Officials say, the teenagers chatted online about the killing, while one of them ultimately gave up details to police about the teacher's death and cover up.

Well, two trials this week underscoring that race is very much still an uncomfortable and important part of the national conversation. In Glynn County, Georgia where three white men have pleaded not guilty to multiple charges stemming from the death of Ahmaud Arbery.

Gregory McMichael, Travis McMichael, and William Bryan, Jr. allegedly chase down Arbery while he was jogging before he was fatally shot. Prosecutors are arguing that Arbery was killed because he was jogging while black.

In Wisconsin, 18-year-old Kyle Rittenhouse is on trial for shooting and killing two people and wounding a third in Kenosha during riots following the police shooting of a black man, Jacob Blake.

CNN legal analyst, Joey Jackson joins me now. He is also a criminal defense attorney. Joey, great to see you, as always. Let's start with the Arbery case. What is your big takeaway from the opening day at the trial?

JOEY JACKSON, CNN LEGAL ANALYST: Yes, Pamela. Good evening to you. The big takeaway is that you have two battling narratives. I think that the prosecution really did a lot in their opening statement to neutralize this Citizens Arrest law. How did they do that? Well, the Citizens Arrest law is only applicable number one, if there's a crime; number two, if it's committed in your immediate presence or that you have some other knowledge of, and you can only chase after someone if they committed a felony.

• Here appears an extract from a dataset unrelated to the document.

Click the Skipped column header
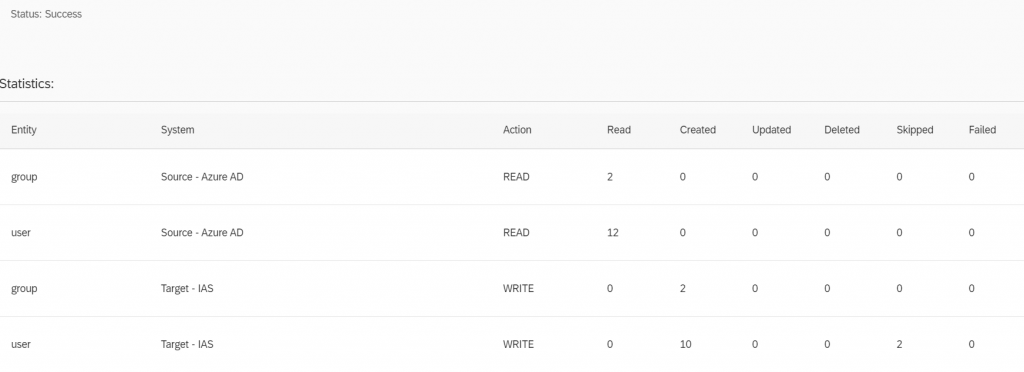This screenshot has width=1024, height=372. [x=915, y=130]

And so, I think, the prosecution in their opening statement, spent a lot of time saying that, yes, Arbery was in this construction site, but he certainly wasn't engaged in any criminal activity as we look at the three defendants there.

And then, of course, when it got to the defense case, they pivoted and they spoke about very much the Citizens Arrest law, the issue of self- defense, the fact that they had to protect the neighborhood, the fact that they were concerned citizens, et cetera, and so I think that's the narrative that you'll see play out moving forward.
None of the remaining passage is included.